You are viewing a plain text version of this content. The canonical link for it is here.
Posted to java-user@lucene.apache.org by Dino Korah <dc...@gmail.com> on 2007/03/10 12:03:29 UTC

index optimisation - disk fill-up

Hi All,

I understand lucene has a requirement of double the size of index available
free on the disk on which the index is being optimised. But if in case the
disk gets filled up during optimisation, what will happen to the index,
theoretically? Is there an effective way of avoiding this?

Many Thanks
Dino


-- 
d i n o    k o r a h
51°24'26.01"N   0°16'38.56"W

Re: index optimisation - disk fill-up

Posted by Dino Korah <dc...@gmail.com>.
Cheers Michael.


On 10/03/07, Michael McCandless <lu...@mikemccandless.com> wrote:
>
> "Dino Korah" <dc...@gmail.com> wrote:
> > I understand lucene has a requirement of double the size of index
> > available
> > free on the disk on which the index is being optimised. But if in case
> > the
> > disk gets filled up during optimisation, what will happen to the index,
> > theoretically? Is there an effective way of avoiding this?
>
> Beware, if you have readers using the index while optimize is running,
> the disk space required is 3X the index size.  Worse, if those readers
> are refreshing while optimize is running (by checking isCurrent() for
> example), it will be even more than 3X.  It's best not to refresh
> readers during an optimize.  LUCENE-710 (patch pending) aims to make
> this easier by adding a "commit only on close" mode to the IndexWriter
> such that readers don't see any changes until the writer is closed.
>
> Also note that addDocument() periodically merges segments.  Every so
> often (maxBufferedDocs * powers of mergeFactor) that merging will
> completely cascade (produce 1 segment), making it the equivalent of an
> optimize() call.  So the same disk usage caveat applies for those
> addDocument() calls.
>
> On disk full during addDocument() or during optimize(), the index will
> not become corrupt.  However: prior to Lucene 2.1, you will find extra
> unused partially written large files in your index (often they end
> with .tmp).  As of Lucene 2.1, Lucene tries to remove such files on
> hitting an exception (disk full or otherwise).
>
> Note that if you hit disk full during addIndexes(), prior to Lucene
> 2.1 this could corrupt your index.  As of Lucene 2.1, it won't.  (See
> LUCENE-702 for details.)
>
> The only way to avoid disk full is to get more disk space, I think.
> Unfortunately, simply "never calling optimize" won't do it because of
> the case above where addDocument effectively results in an optimize.
>
> Mike
>
> ---------------------------------------------------------------------
> To unsubscribe, e-mail: java-user-unsubscribe@lucene.apache.org
> For additional commands, e-mail: java-user-help@lucene.apache.org
>
>


-- 
d i n o    k o r a h
Tel: +44 795 66 65 283
--------------------------------
51°24'26.01"N   0°16'38.56"W

Re: index optimisation - disk fill-up

Posted by Michael McCandless <lu...@mikemccandless.com>.
"Dino Korah" <dc...@gmail.com> wrote:
> I understand lucene has a requirement of double the size of index
> available
> free on the disk on which the index is being optimised. But if in case
> the
> disk gets filled up during optimisation, what will happen to the index,
> theoretically? Is there an effective way of avoiding this?

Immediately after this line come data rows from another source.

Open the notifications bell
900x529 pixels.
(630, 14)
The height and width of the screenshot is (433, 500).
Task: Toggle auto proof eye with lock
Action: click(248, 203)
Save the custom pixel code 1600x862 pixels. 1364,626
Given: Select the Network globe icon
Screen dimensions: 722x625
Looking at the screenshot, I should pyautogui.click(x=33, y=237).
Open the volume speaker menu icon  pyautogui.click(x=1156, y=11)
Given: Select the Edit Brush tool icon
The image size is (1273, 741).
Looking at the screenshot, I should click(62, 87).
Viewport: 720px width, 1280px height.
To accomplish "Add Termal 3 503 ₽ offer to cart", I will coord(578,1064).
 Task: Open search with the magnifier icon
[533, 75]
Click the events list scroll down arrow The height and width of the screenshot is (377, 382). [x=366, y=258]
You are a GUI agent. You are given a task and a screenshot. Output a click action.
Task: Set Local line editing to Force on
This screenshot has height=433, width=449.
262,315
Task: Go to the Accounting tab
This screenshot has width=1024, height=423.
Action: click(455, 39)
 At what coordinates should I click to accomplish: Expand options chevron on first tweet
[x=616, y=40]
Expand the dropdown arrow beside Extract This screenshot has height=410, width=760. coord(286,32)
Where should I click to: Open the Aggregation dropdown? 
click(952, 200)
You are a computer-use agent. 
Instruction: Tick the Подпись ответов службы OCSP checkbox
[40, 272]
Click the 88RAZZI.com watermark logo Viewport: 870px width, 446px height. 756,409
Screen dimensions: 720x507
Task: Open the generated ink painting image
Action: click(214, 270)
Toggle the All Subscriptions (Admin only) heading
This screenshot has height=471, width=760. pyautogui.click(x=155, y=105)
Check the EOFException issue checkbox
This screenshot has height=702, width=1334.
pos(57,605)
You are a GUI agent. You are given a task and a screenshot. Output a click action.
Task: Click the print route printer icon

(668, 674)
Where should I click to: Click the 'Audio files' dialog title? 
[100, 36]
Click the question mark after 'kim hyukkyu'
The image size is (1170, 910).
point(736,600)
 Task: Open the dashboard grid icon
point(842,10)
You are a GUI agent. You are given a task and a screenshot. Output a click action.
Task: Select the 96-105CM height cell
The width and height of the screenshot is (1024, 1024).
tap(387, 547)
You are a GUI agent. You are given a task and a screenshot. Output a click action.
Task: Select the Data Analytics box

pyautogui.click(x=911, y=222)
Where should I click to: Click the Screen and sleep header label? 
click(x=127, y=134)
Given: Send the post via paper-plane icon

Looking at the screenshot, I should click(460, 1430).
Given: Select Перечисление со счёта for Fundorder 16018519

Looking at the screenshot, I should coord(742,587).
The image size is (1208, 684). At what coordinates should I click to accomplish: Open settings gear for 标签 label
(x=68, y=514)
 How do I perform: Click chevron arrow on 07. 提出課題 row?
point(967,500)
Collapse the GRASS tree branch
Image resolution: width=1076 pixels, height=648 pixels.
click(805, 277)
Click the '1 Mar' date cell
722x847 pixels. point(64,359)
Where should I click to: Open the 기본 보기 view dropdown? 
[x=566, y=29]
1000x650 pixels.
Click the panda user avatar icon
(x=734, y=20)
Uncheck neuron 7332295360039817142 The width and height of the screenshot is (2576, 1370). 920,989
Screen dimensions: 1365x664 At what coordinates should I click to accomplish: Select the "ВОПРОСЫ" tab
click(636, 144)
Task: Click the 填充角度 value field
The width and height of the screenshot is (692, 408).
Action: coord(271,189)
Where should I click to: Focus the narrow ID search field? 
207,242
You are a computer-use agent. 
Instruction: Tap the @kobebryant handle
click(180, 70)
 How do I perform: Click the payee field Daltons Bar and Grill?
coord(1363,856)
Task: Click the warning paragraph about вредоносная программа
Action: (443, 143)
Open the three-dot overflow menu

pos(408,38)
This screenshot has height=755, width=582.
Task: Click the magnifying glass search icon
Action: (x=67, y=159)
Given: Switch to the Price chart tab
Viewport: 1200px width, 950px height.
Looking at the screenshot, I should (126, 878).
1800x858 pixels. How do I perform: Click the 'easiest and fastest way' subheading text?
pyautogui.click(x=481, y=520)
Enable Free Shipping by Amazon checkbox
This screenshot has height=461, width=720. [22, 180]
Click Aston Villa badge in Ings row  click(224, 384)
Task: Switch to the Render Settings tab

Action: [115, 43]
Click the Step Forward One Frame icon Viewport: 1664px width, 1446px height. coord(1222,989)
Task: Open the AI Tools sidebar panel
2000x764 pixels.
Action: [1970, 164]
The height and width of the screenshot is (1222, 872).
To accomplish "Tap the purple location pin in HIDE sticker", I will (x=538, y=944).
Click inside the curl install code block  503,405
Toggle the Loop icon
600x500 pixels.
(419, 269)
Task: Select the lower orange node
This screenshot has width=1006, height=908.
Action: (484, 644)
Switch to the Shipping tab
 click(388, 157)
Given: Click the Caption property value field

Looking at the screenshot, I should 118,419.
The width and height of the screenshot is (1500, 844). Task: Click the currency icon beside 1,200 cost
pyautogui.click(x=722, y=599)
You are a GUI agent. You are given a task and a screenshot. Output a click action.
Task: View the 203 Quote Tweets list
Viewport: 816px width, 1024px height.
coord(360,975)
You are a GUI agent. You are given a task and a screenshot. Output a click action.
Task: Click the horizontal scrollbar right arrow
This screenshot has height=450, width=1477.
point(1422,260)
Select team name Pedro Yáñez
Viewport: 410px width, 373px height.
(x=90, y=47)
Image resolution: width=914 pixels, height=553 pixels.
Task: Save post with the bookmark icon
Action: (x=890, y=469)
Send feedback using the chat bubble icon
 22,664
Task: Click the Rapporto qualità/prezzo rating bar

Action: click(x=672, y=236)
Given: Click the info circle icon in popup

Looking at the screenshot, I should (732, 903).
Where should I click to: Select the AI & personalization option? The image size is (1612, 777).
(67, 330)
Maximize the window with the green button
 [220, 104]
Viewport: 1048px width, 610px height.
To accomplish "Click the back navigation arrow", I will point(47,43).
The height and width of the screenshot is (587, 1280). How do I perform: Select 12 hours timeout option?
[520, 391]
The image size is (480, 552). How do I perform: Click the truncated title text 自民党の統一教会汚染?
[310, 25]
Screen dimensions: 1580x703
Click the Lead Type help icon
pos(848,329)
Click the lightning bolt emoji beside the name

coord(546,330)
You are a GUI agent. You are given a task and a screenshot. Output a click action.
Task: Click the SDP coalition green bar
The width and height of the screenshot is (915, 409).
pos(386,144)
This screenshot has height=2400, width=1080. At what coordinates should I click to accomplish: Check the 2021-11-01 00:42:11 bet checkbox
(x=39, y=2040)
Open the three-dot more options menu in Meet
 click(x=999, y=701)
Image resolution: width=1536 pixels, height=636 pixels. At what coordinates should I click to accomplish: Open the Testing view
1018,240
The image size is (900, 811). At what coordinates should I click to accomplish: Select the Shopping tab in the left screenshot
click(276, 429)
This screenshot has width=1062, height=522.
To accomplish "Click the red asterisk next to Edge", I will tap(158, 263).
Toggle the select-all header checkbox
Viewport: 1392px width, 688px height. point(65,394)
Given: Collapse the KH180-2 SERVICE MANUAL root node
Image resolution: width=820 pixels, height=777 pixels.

Beware, if you have readers using the index while optimize is running,
the disk space required is 3X the index size.  Worse, if those readers
are refreshing while optimize is running (by checking isCurrent() for
example), it will be even more than 3X.  It's best not to refresh
readers during an optimize.  LUCENE-710 (patch pending) aims to make
this easier by adding a "commit only on close" mode to the IndexWriter
such that readers don't see any changes until the writer is closed.

Also note that addDocument() periodically merges segments.  Every so
often (maxBufferedDocs * powers of mergeFactor) that merging will
completely cascade (produce 1 segment), making it the equivalent of an
optimize() call.  So the same disk usage caveat applies for those
addDocument() calls.

On disk full during addDocument() or during optimize(), the index will
not become corrupt.  However: prior to Lucene 2.1, you will find extra
unused partially written large files in your index (often they end
with .tmp).  As of Lucene 2.1, Lucene tries to remove such files on
hitting an exception (disk full or otherwise).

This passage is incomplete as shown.